In Alaska, judges’ appellate records are integral to the evaluation process, which includes a public website listing a judge’s appellate record and links to the various cases for voters to read themselves.

“It’s useful and as an attorney and member of the public, it’s reassuring to know that someone’s taken a look that we don’t have a judge who’s reversed all the time,” said Susanne DiPietro, executive director of the Alaska Judicial Council that oversees the process. “As a practicing attorney who reads all the appellate decisions that come out each week, I can form my own opinion, but a member of the public might be reassured to know there’s a systematic way of reviewing records on appeal. It’s really just a tool of many.”

But it should only be part of the larger review process, some say, a chance to see if a judge is faltering in areas of the law that indicate either a small problem or one that would give commissioners pause before unanimously recommending retention.

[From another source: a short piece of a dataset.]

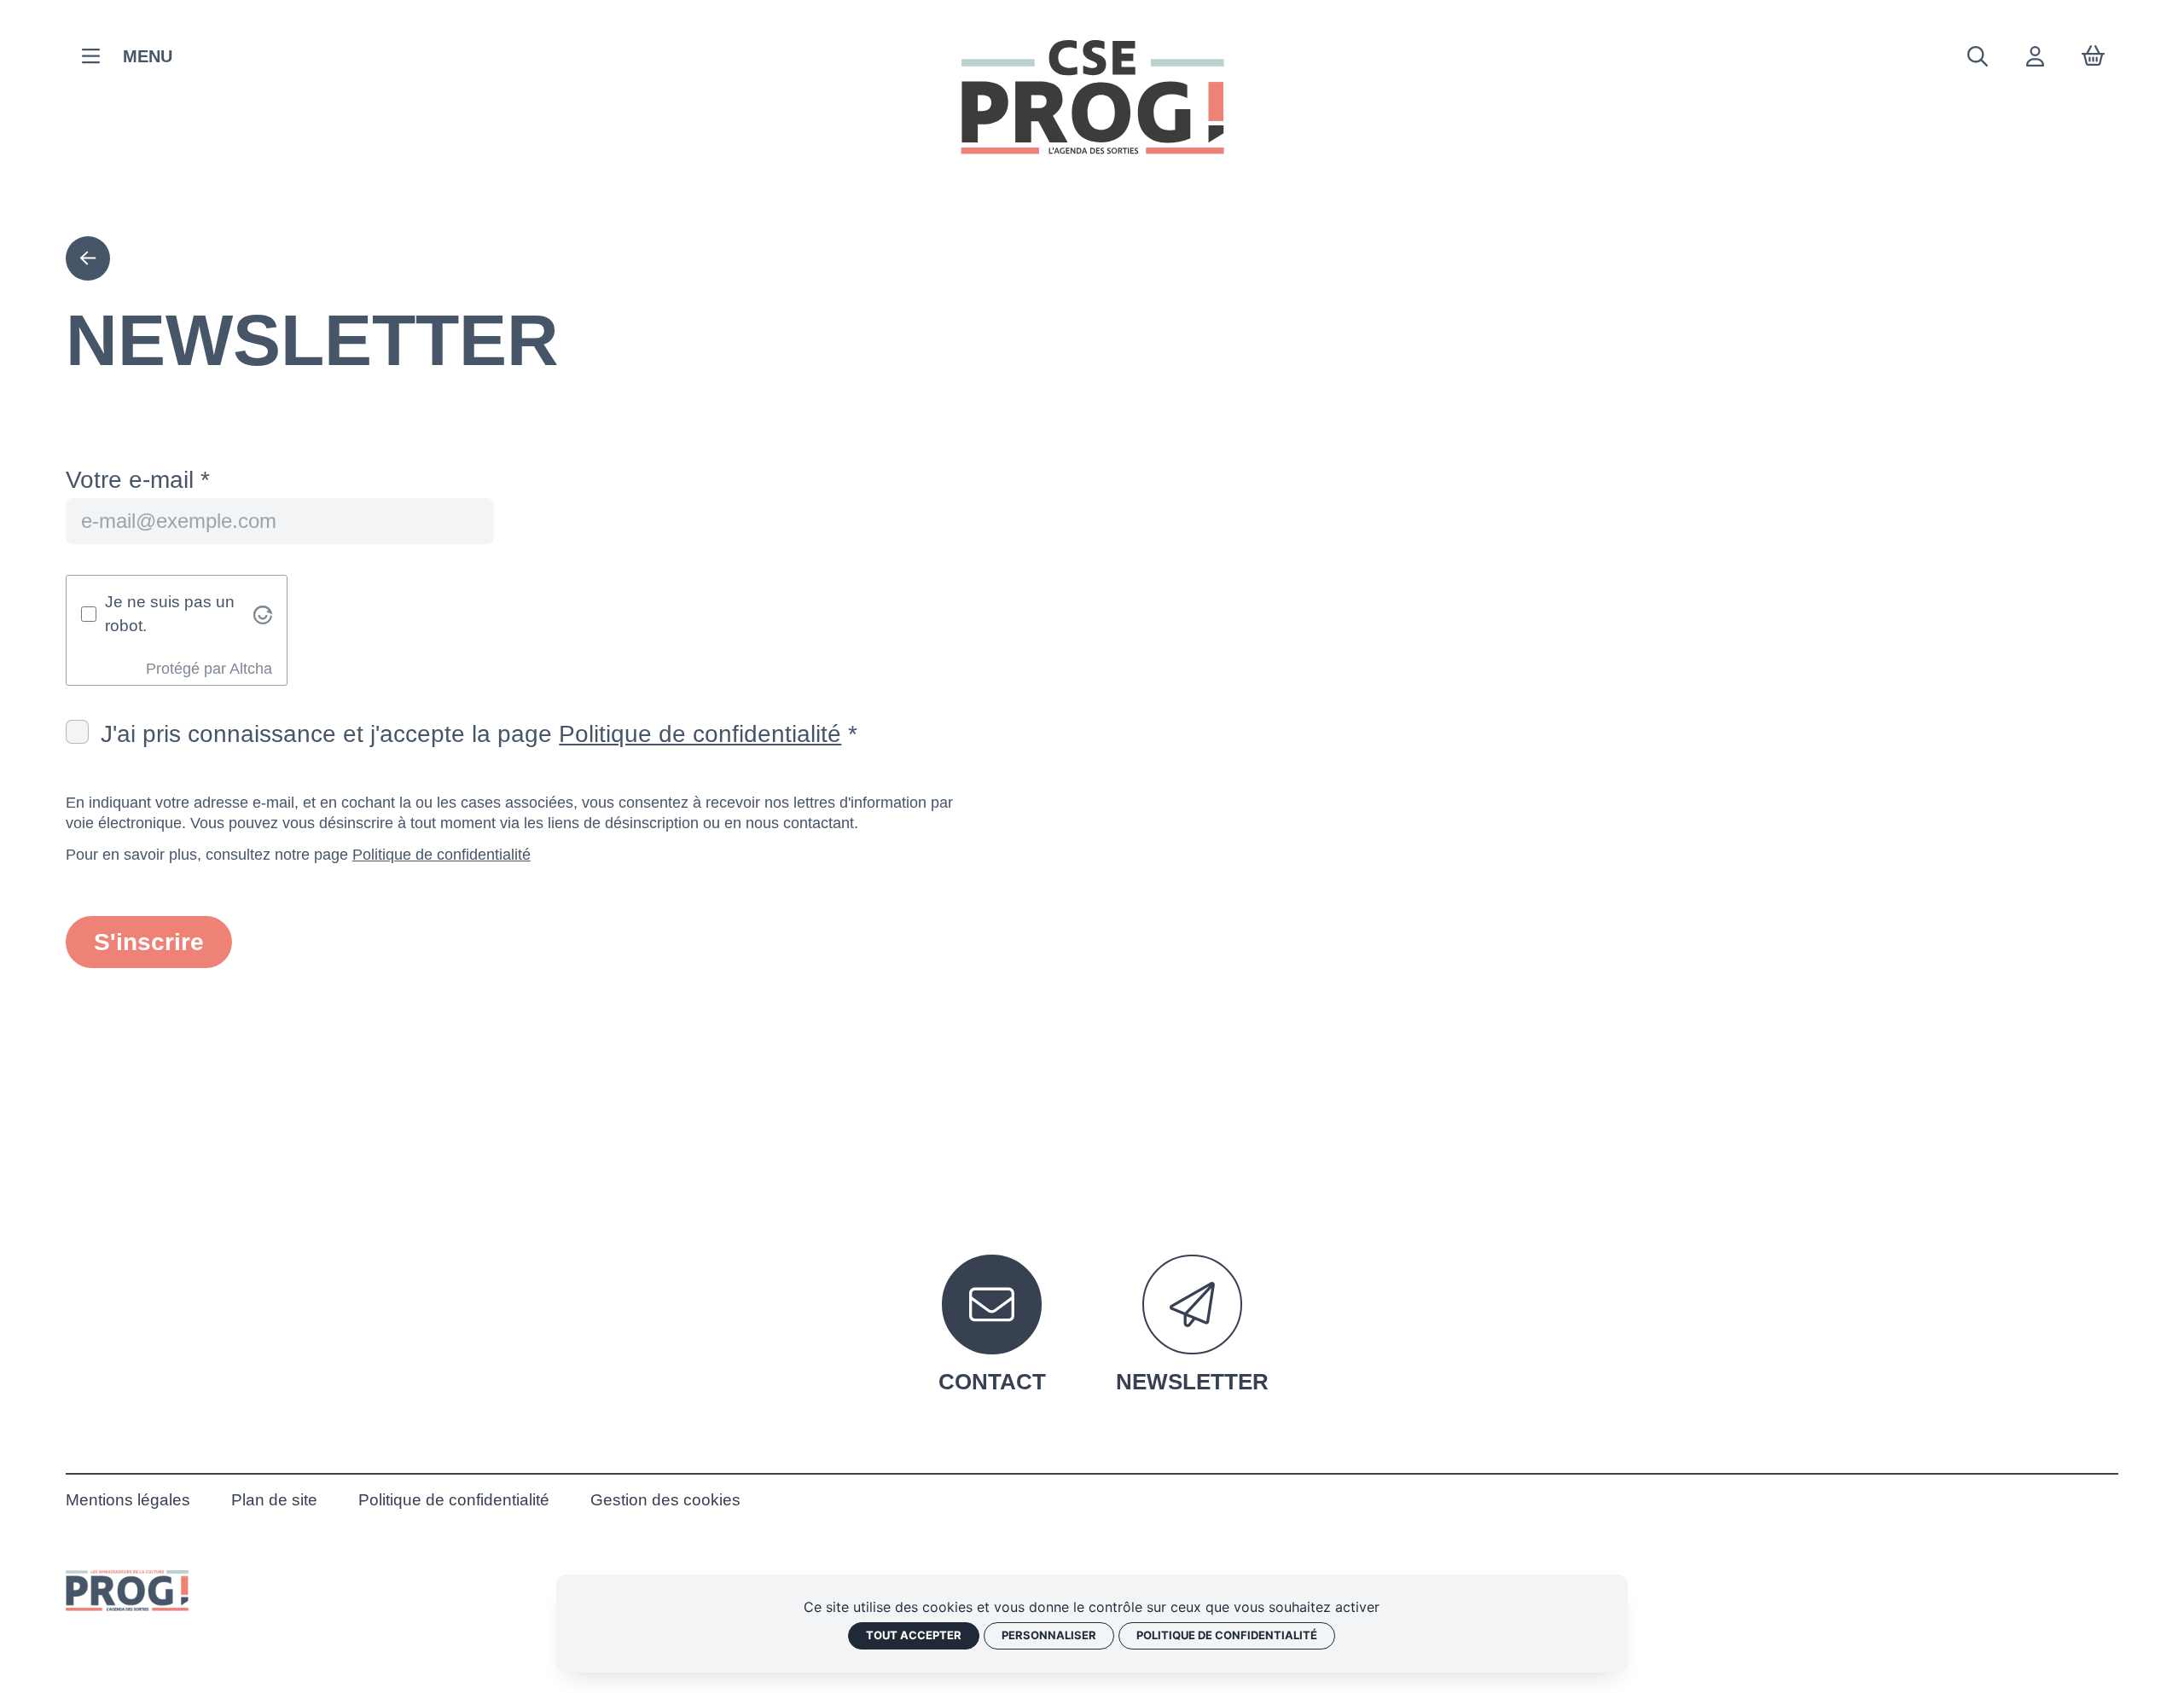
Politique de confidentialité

“Anyone can make a call on a case and see it reversed,” said Chris Melonakis, a retired 17th Judicial District Court judge. “But if there’s a pattern, where the judge is consistently disregarding the law or creating stupid issues and reversed on the same issues, then that’s something that’s useful for a commission to see, but only as part of the overall.”

Commissioners would have a better picture of whether a judge is actually any good at being a judge, not just whether they manage a docket well, speak clearly, are nice to jurors or have a presence in the community, Alyn said.

“Using any single measure as the defining measure, I’d caution against,” Alyn said. “But I certainly think the appellate record is one of the more objective and most readily available, and one of the more important measures. Knowing now what we’ve been missing all this time adds to my concerns. Frankly, I’m flabbergasted.” 

Former Fourth Judicial District Performance Commission member Jody Alyn said she was “flabbergasted” by appellate court decisions the state’s 22 commissions are not seeing when reviewing judges for voters.